DAVID LIPSON: Is there an increased chance of a clash at sea now that Indonesia has deployed these warships?
MATHIAS CORMANN: I’m not going to speculate on these things. You are well and truly going beyond my area of portfolio responsibility. Again, my statement is pretty clear, the relationship with Indonesia is a very important relationship …interrupted
DAVID LIPSON: Returning then to your area, or closer to your area, do you expect this to impact on trade with Indonesia which of course is a country that the government was hoping to really increase the back and forth when it comes to trade?
MATHIAS CORMANN: Andrew Robb as the Minister for Trade is working very hard to re-invigorate the trade relationship with Indonesia, which of course suffered immeasurably under the previous government when they stopped, overnight, the live cattle export trade to Indonesia and put their food security at risk. We are very confident that the relationship with Indonesia across all areas of the relationship will strengthen in the months and years ahead and we will do everything in our power to assist in that process.
DAVID LIPSON: You must admit that it has weakened in the last few months for it to be able to strengthen?

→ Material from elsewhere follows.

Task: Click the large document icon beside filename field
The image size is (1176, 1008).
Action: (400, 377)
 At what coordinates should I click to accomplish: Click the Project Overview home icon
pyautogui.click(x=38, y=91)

MATHIAS CORMANN: In the last few months, it is a matter of public record, that we’ve had a few challenges to deal with in our relationship, but we will continue to work our way through that and we’ll continue to do everything we can to strengthen what is a very important relationship for Australia.
DAVID LIPSON: On another matter, the first report from the Commission of Audit has been delayed by a couple of weeks. Why has that happened?
MATHIAS CORMANN: The Commission has asked the government for an extension and we granted that extension. It is important to know that the deadline that we imposed on the Commission was always a very tight deadline. When the Commission put that request to us we said that’s fine. It is very important for us that the Commission gets its report to us right and if that needs another two weeks that’s fine by us.
DAVID LIPSON: Has the government seen any draft report and perhaps given any further recommendations in order for that to happen?
MATHIAS CORMANN: I can’t talk for everyone across government. I’ve just come back from two weeks leave. I personally have not seen a draft report. I don’t think that anyone in government has seen a draft report incidentally. Indeed I don’t know whether there is a draft report. The Commission is doing its work independently of course as we speak. Again, the objective is for the reports from the Commission of Audit to feed into our Budget process and the Budget is not due until the second week of May, so receiving the Commission of Audit report in the middle of February will work just fine.
DAVID LIPSON: It does of course push it out beyond the Griffith by-election. There have been suggestions that it may have something to do with that. What is your response to those suggestions?
MATHIAS CORMANN: That is just Bill Shorten’s conspiracy theories. There is always an election somewhere in Australia. There’ll be a couple of elections in March and there’ll be more elections later in the year. Look, the government continues to work carefully and methodically through a whole series of challenges that we’ve inherited from the previous government, including a Budget in a mess. We’re committed to repairing the Budget. The Commission of Audit work is a very important part of that. We are not going to be distracted by Bill Shorten’s conspiracy theories.
DAVID LIPSON: Finance Minister, Senator Mathias Cormann, great to have you back on the program. Thanks for joining us this morning.
MATHIAS CORMANN: Always good to be here.